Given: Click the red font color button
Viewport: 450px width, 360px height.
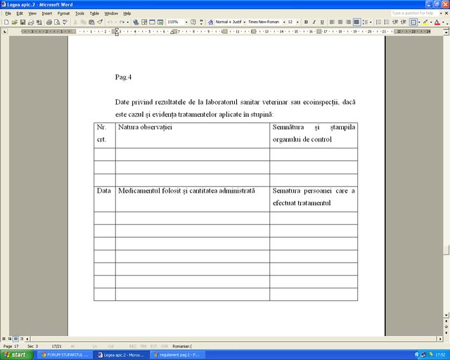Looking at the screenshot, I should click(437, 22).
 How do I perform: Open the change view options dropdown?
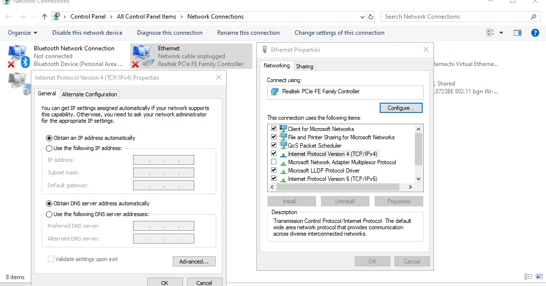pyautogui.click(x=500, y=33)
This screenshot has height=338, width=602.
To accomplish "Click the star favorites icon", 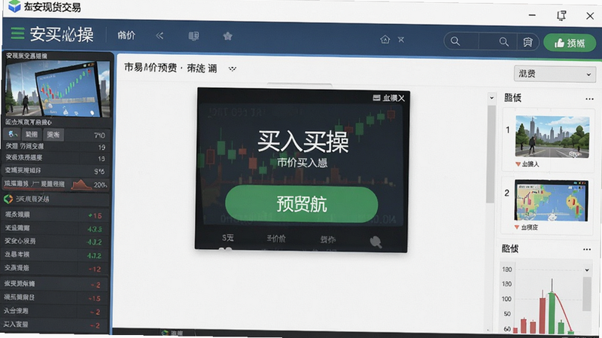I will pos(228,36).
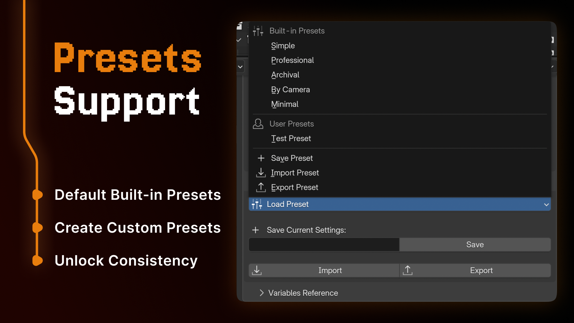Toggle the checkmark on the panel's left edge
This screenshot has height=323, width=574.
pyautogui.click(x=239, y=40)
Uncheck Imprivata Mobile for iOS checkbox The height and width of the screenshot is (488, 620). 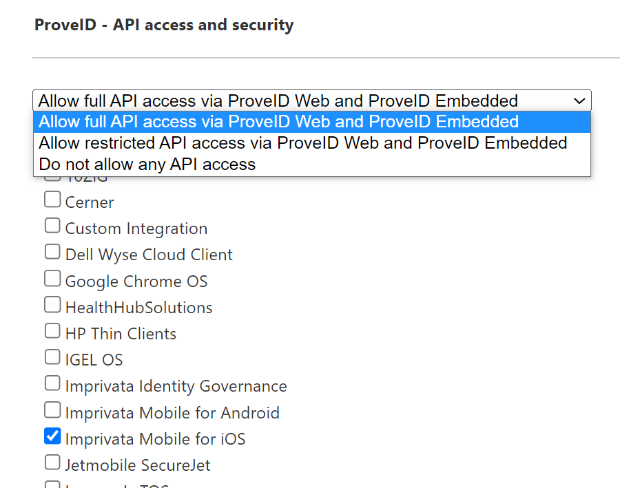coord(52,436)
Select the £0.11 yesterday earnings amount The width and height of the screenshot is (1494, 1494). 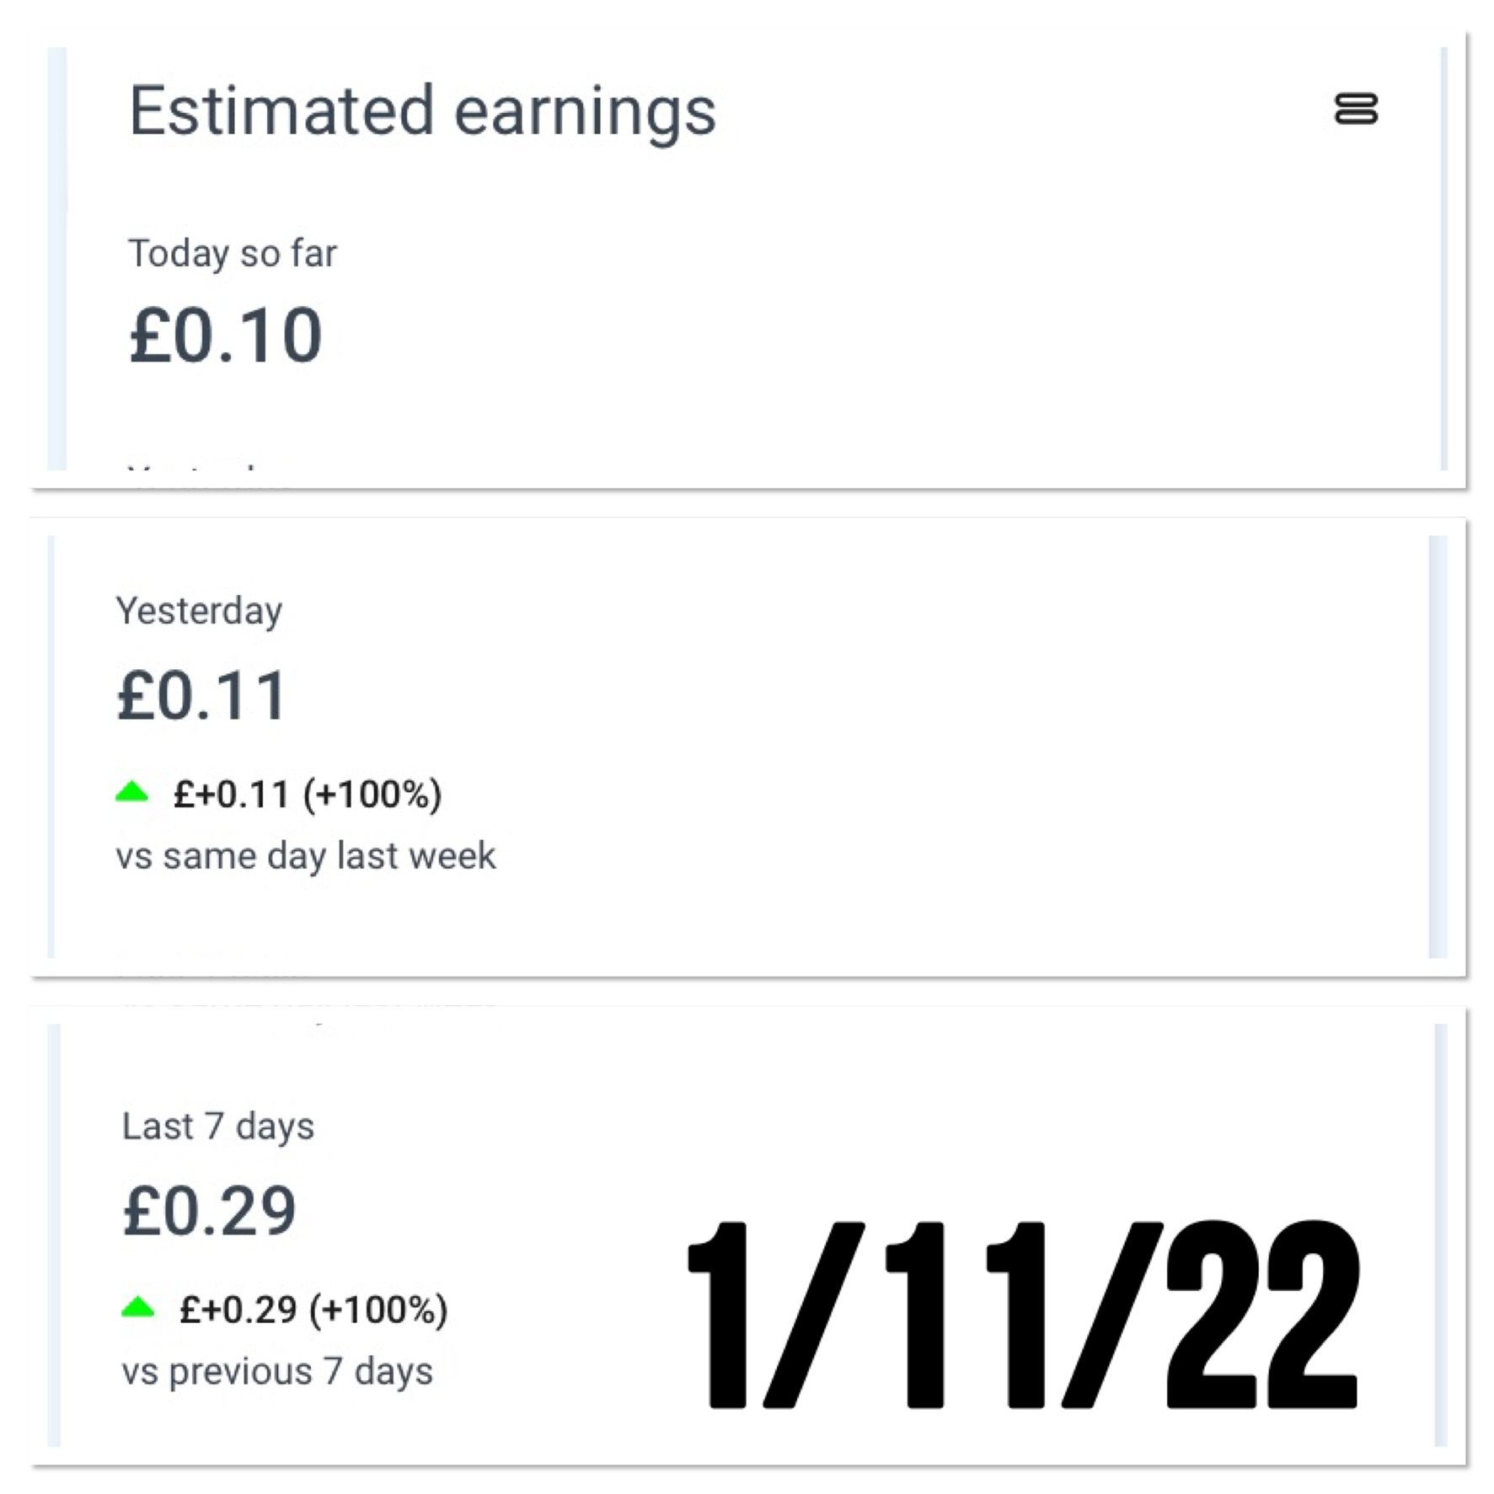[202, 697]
■ ■ ■ ■
◆ Job ◆
Identify each of the lines above that contains the word "This", and copy every one of them in full.

◆ Answer below ◆
This screenshot has height=338, width=602.
This screenshot has height=323, width=574.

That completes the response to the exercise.